■ Problem statement
Beginning with the line containing "Click the 抖音" and ending with the last line of the entries below, copy each line exactly and nothing else.

Dataset entries
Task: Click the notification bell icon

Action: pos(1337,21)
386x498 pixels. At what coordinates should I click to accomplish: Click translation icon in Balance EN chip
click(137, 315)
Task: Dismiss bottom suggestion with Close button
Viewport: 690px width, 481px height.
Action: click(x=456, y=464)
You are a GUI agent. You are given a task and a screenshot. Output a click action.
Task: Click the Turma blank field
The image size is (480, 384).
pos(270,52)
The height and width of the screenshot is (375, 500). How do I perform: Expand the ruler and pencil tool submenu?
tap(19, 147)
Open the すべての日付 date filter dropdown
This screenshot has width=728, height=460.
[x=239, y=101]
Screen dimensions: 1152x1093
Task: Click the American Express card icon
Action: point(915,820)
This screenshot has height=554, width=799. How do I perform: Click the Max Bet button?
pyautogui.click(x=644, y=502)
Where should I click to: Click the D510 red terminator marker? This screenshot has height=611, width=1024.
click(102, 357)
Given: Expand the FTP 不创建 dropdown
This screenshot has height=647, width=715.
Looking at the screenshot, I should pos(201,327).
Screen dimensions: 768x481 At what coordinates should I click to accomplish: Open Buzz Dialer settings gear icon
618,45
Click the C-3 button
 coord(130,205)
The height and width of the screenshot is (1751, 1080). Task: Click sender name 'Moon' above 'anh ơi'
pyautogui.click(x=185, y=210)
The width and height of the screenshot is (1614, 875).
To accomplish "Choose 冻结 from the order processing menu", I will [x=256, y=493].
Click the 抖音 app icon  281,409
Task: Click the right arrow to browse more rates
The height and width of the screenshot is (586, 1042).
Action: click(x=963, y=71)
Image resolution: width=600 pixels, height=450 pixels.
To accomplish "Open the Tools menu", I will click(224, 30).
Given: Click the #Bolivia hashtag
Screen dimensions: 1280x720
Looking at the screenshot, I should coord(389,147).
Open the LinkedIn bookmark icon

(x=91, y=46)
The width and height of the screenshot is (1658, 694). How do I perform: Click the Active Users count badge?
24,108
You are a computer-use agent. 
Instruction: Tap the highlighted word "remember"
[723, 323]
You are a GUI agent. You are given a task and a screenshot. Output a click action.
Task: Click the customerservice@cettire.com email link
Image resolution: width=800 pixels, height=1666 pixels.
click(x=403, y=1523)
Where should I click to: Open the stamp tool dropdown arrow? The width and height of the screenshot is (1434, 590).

■ Written answer
Click the 抖音 app icon  281,409
Task: Click the right arrow to browse more rates
The height and width of the screenshot is (586, 1042).
Action: click(x=963, y=71)
Image resolution: width=600 pixels, height=450 pixels.
To accomplish "Open the Tools menu", I will click(224, 30).
Given: Click the #Bolivia hashtag
Screen dimensions: 1280x720
Looking at the screenshot, I should coord(389,147).
Open the LinkedIn bookmark icon

(x=91, y=46)
The width and height of the screenshot is (1658, 694). How do I perform: Click the Active Users count badge?
24,108
You are a computer-use agent. 
Instruction: Tap the highlighted word "remember"
[723, 323]
You are a GUI agent. You are given a task and a screenshot. Output a click action.
Task: Click the customerservice@cettire.com email link
Image resolution: width=800 pixels, height=1666 pixels.
click(x=403, y=1523)
Where should I click to: Open the stamp tool dropdown arrow? The width and height of the screenshot is (1434, 590).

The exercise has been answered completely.